Simon se giró hacia ella y la mirada que le clavó la dejó helada.

– Creo haberte dicho que no tengo ninguna intención de casarme -dijo-. Nunca.

– Pero seguro que…

– Por lo tanto, es muy poco probable que vaya a tener hijos.

– En…entiendo.

Daphne tragó saliva e intentó sonreír, pero había algo en su interior que le hacía temblar los labios. Y, aunque sabía que su relación era una farsa, sintió una pequeña punzada de desilusión.

Llegaron al embarcadero, junto al resto de los Bridgerton. Algunos ya habían subido a bordo, pero Gregory estaba bailando encima de la pasarela.

– ¡Gregory!-gritó Violet, enfadada-. ¡Basta ya!

Gregory dejó de bailar, pero no se movió de donde estaba.

– Sube a bordo o quédate en el embarcadero.

Simon se soltó de Daphne y dijo:

– Esa pasarela parece mojada -empezó a caminar hacia él.

– ¡Ya has oído a mamá! -exclamó Hyacinth.

– Hyacinth -se dijo Daphne -. ¿Es que no puedes mantenerte al margen de nada?

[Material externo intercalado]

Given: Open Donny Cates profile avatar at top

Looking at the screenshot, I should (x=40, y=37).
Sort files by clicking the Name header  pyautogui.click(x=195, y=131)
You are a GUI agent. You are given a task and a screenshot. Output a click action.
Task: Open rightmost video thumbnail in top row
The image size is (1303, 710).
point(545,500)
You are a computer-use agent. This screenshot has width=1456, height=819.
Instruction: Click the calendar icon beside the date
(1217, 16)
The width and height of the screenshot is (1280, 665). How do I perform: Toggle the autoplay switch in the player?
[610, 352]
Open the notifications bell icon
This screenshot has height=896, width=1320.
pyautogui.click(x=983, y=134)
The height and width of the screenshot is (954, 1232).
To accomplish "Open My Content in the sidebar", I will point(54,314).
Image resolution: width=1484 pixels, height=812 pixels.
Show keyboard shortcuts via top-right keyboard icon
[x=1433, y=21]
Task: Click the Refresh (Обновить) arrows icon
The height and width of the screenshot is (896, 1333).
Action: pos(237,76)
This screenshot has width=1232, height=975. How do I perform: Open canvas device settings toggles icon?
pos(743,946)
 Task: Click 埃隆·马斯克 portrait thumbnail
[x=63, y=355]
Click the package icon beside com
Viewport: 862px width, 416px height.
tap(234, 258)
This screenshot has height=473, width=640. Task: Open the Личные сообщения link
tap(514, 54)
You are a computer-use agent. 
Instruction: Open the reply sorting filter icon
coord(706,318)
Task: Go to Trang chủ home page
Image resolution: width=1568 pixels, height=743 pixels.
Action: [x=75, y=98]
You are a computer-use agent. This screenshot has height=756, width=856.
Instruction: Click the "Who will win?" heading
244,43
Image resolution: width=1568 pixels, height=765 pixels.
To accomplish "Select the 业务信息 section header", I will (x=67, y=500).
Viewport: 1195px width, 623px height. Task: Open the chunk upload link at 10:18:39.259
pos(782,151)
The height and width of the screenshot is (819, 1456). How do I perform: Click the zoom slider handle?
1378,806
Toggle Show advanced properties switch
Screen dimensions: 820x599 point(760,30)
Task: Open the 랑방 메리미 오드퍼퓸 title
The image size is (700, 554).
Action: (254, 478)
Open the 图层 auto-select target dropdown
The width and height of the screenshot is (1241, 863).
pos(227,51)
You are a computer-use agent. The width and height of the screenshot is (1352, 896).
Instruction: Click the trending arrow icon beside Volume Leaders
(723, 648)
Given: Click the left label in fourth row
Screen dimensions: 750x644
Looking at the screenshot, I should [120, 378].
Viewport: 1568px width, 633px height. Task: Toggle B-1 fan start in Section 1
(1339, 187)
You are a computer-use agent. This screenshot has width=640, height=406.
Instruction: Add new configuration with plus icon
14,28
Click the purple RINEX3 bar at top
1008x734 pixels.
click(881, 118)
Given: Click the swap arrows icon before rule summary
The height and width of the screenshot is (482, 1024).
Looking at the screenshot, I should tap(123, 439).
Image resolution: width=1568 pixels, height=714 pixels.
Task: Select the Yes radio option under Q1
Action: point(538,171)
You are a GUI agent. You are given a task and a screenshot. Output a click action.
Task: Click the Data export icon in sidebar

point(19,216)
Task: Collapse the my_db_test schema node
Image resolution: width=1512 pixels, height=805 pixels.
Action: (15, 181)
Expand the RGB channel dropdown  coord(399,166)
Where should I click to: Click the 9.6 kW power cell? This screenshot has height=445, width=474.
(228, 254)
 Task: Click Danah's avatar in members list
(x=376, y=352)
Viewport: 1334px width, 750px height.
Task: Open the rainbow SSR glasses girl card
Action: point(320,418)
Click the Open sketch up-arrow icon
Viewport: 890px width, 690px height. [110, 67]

Gregory le sacó la lengua.

Daphne hizo una mueca y entonces vio que Simon seguía caminando hacia Gregory. Corrió hacia él y le dijo:

– Simon, estoy segura de que estará bien.

– No si resbala y queda atrapado entre las cuerdas-dijo, señalando con la cabeza un montón de cuerdas enredadas que colgaban del barco.

Simon llegó a la pasarela, caminando tranquilamente, como el hombre más despreocupado del mundo.

– ¿Vas a moverte para que pueda pasar? -dijo Simon, en un extremo de la plancha.

Gregory parpadeó.

– ¿No tienes que acompañar a Daphne?

Simon hizo una mueca y dio un paso adelante pero, justo entonces, Anthony, que ya estaba en el barco, apareció en el otro extremo.

– ¡Gregory! -exclamó- ¡sube al barco de una vez!

Desde el embarcadero, Daphne observó horrorizada cómo Gregory se giraba sorprendido y perdía el equilibrio. Anthony estiró los brazos para intentar cogerlo, pero Gregory ya tenía el culo en la pasarela, y Anthony sólo abrazó el aire.

Anthony intentó no perder el equilibrio mientras Gregory resbalaba pasarela abajo y golpeó a Simon en las piernas.

– ¡Simon! -exclamó Daphne, corriendo hacia él.

Simon cayó a las turbias aguas del río mientras a Gregory le salí del alma un:

– Lo siento.

Subió por la pasarela de espaldas, como un cangrejo, sin mirar por dónde iba.

Posiblemente, eso explique que no supiera que Anthony, que ya casi había recuperado el equilibrio, estaba justo detrás del él.

Gregory le dio un manotazo a Anthony en la entrepierna y éste se quejó y, antes que nadie pudiera hacer algo, Anthony estaba en el agua, junto a Simon.

Daphne se tapó la boca con una mano.

Violet la agarró del brazo.

– Te sugiero que no te rías.

Daphne apretó los labios en un intento de obedecer a su madre, pero le costaba mucho.

– Pero si tú te estás riendo -le dijo a su madre.

– No es cierto -mintió Violet. Tenía el cuello tenso por el esfuerzo que estaba haciendo por no reírse-. Además, yo soy una señora. No se atreverían a hacerme nada.

Anthony y Simon salieron indignados del agua, empapados y mirándose el uno al otro.